ChatGPT is, ostensibly, a chatbot that depends on a big language mannequin (LLM) constructed round a man-made neural community to generate textual content. However that underlying functionality has confirmed to be extraordinarily versatile and folks have been in a position to make use of ChatGPT for every part from writing code to fixing puzzles. It will possibly even act as a voice assistant, like a complicated model of Siri or Alexa. Its talents are nearly limitless if in case you have the ability to show it learn how to deal with the specified duties. Zoltan took benefit of that to flip a classic rotary cellphone into a house assistant powered by ChatGPT.
That is an replace to a undertaking that Zoltan accomplished years in the past, through which he put primary a voice assistant into an outdated rotary cellphone. When he picked up the handset, he might communicate a command and the assistant would reply—if it understood what was requested of it. However that wasn’t excellent at understanding or decoding speech. If the spoken command did not match the precise format or wasn’t enunciated nicely, the assistant would not have the ability to reply. Most of us have skilled comparable issues with Siri and different voice assistants. However ChatGPT is excellent at decoding pure language, so Zoltan upgraded his rotary cellphone voice assistant to make use of that.
The one {hardware} within the cellphone itself is a Grandstream HT801, which is a tool supposed to transform analog telephones into VoIP (Voice over Web Protocol) gadgets. On this case, it turns audio picked up by the handset right into a digital audio stream and vice-versa. That audio feeds to a Raspberry Pi single-board laptop situated elsewhere in Zoltan’s dwelling. The Raspberry Pi then handles the entire communication with the varied providers this undertaking requires.

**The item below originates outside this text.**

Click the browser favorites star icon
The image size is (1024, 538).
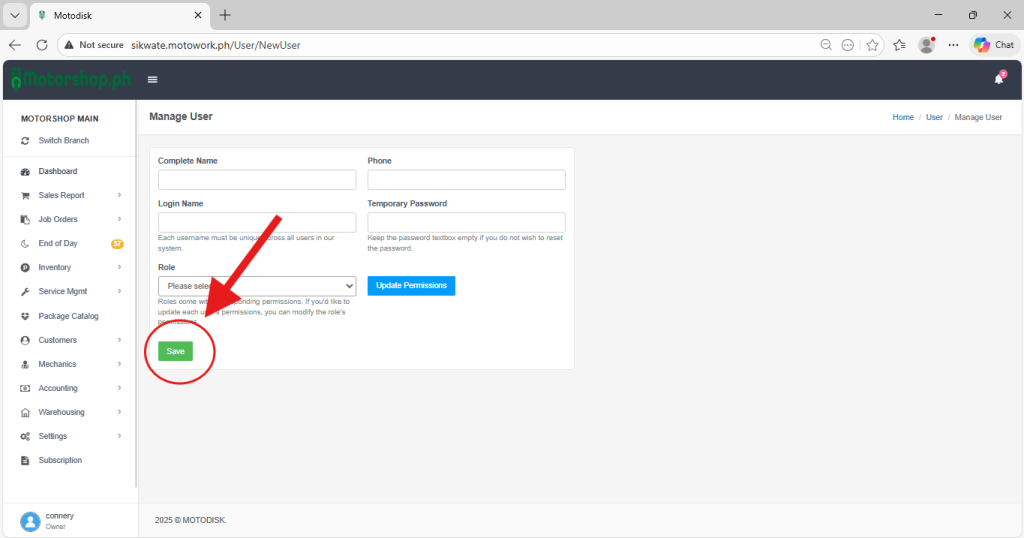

First, it sends audio to OpenAI’s Whisper service, which offers speech recognition. The textual content generated by Whisper then goes to ChatGPT for interpretation. Whether it is one thing like a query, ChatGPT will return a solution within the type of textual content. That textual content is then handed AWS Polly, which handles the text-to-speech performance. Lastly, that audio goes again via the Grandstream HT801 to the handset’s speaker.
If, nonetheless, ChatGPT interprets the textual content as a command, corresponding to “activate the lights,” it would name a Python operate. It’s as much as Zoltan what to do with these capabilities. He can, as an illustration, play a music via the Spotify API (Utility Programming Interface). In principle, Zoltan can management something that has an accessible API. However that does require that he arrange the capabilities himself — ChatGPT cannot make these connections.
And, after all, there’s the problem of accuracy in relation to factual info. ChatGPT is well-known for its “hallucinations” (learn: lies). It can be outdated, if a solution comes from coaching information gathered previous to an occasion occurring. As Zoltan demonstrates, it was unaware of the demise of Queen Elizabeth II as a result of that occurred after its final coaching information replace.
Besides, it is a enjoyable undertaking and it finally has extra potential than your typical client voice assistant.